The recent news about white Floridian cops practising target shooting on black male mugs would not probably even exist. That black child would also be free of any hatred for white police officers and white society in general.
This would mean the American society would have dramatically moved on from its horrible past having atoned for its sins. For reasons most of us understand it hasn’t happened and isn’t likely to happen in near or distant future. So, when we take the historical context away while commenting on acts of brutality, which hinge on issues of race, ethnicity, gender, class, language, colonialism, we act disingenuously.
When the great Italian poet Dante (d. 1321) placed the prophet in the ninth circle of hell, it had nothing to do with the freedom of expression but hatred for Islam and the prophet. That thread is pretty consistent throughout European art and literary history. Also, when the great French sculptor, Rodin, treated the prophet in a similarly grotesque fashion at the height of French colonialism, it would be stretching credulity to suggest that his work was not influenced by racial and religious prejudice.
Insulting the prophet predates Dante, Blake, van Leyden, Dali, or Rodin. There were the early Christian martyrs who’d show up before a mosque or a judge’s house in Spain and elsewhere, and hurl insults at the prophet with the burning desire to achieve martyrdom. At what point does that anti-Islam strain, beefed up with the added shots of anti-Semitism and post-Darwin racism, metamorphose into a secular movement to insult everything under the sun, in order to uphold the sacred idea of freedom of expression?
As a friend of mine posted his Je suis Charlie message on his Facebook in the aftermath of the killing in Paris, the clown in me was tempted to comment Et tu Brute? but I checked my hand. When I told him about it, he laughed and insisted I should have, since to poke fun, even at the sacred, is the message for which the cartoonist died.
And in that little exchange I saw two different cultural sensibilities. That would be the last thing I’d do, joking at the expense of someone else’s grief. But as I ruminated over the tragic episode, having read countless articles from various sides, a few conversations with friends, I found myself in a pickle. Is it enough to condemn an act of violence and move on? Should we bear the responsibility to look deeper at issues that produce violence? Examine historical context? Is doing so akin to condoning violence?
It also forced me to recall my childhood and youth when the society I grew up in was much more tolerant as Shia and Sunni friends constantly joked about things held sacred, often stepping into the zone of blasphemy. Even a few Christian friends I had joked about things which could get them in trouble in today’s Pakistan.
It is important to understand what has caused such a hardening of our collective sense of humour.
I am heartened to see a lively debate in the western media and elsewhere too, which mostly concerns the context in western countries. Thanks primarily to colonialism, a large number of immigrants, both Muslim and non-Muslim, reside there in large numbers in conditions not very different from how African Americans survive, marginalised, ghettoised, racially profiled, seen with contempt and distrust, contributing to a higher percentage of prison population.

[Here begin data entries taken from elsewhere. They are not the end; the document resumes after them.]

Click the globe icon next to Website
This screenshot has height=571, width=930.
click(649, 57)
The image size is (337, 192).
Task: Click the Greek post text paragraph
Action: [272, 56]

In my estimation, having lived in the US for the last thirty years, I am not optimistic about any structural changes, and with the kind of mess the developed nations have created both in developing and under-developed countries, and within their own borders, more senseless cycle of violence is going to come.

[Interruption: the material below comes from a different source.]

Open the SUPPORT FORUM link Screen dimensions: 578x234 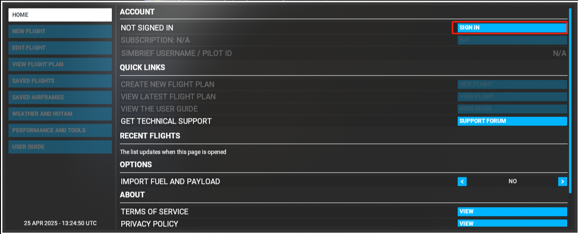point(512,121)
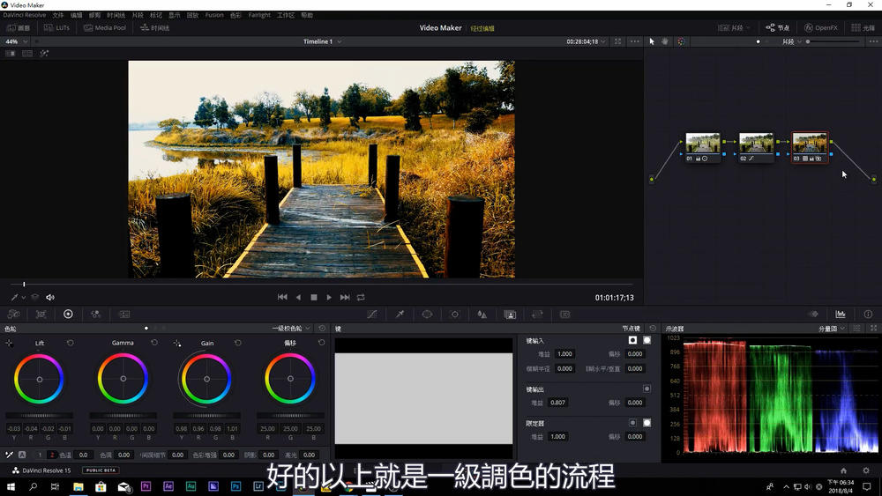The image size is (882, 496).
Task: Mute the viewer audio speaker
Action: (x=50, y=298)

That’s not because the people are not talking about it and don’t want some of the things to change. It is primarily because the governments of those people don’t represent them. They are being run by a cabal of 1 per cent who control the purse and the policy. Conflicts, manufactured clashes, chaos suit them.

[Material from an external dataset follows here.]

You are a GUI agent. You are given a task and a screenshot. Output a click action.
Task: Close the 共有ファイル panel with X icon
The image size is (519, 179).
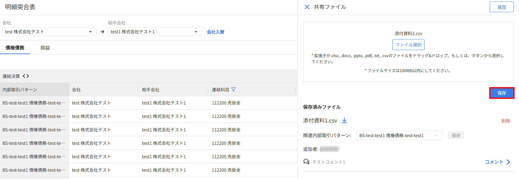point(307,7)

There are some changes which can be brought about by common people inspired by debate and dialogue. But some changes can only occur with the support of the state. The ghettos in the US and ghetto-like sprawls around Paris and elsewhere can only be dismantled by the state. I hope that the current tragedy will allow continued introspection about integration, racism, sexism, multiculturalism and what agency the marginalised have.
A murder is a murder and hints at a deranged mind’s work whether committed by a French citizen of Algerian extraction or by a Parisian police under Papon (look up: A 1961 massacre of Algerians in Paris when the media failed the test), or by white police officers killing black men and women without consequences or by an American sniper hailed as a hero. It could be a mob burning down a house with its Christian inhabitants inside or a pogrom against Muslims of Gujarat.
Besides deranged minds at work, the atrocity points to state failure, even complicity. Freedom of speech is a worthy goal, tolerance a golden virtue. But it helps to remember that France is like any other nation state full of contradictions, with beautiful museums, cafes and bookstores, yet with a selective amnesia. When it wanted to, it banned movies and publications, arrested and killed those it tagged as an enemy.
But it is never too late to start working towards a better world and it must start with introspection, and writers and artists can lead the way.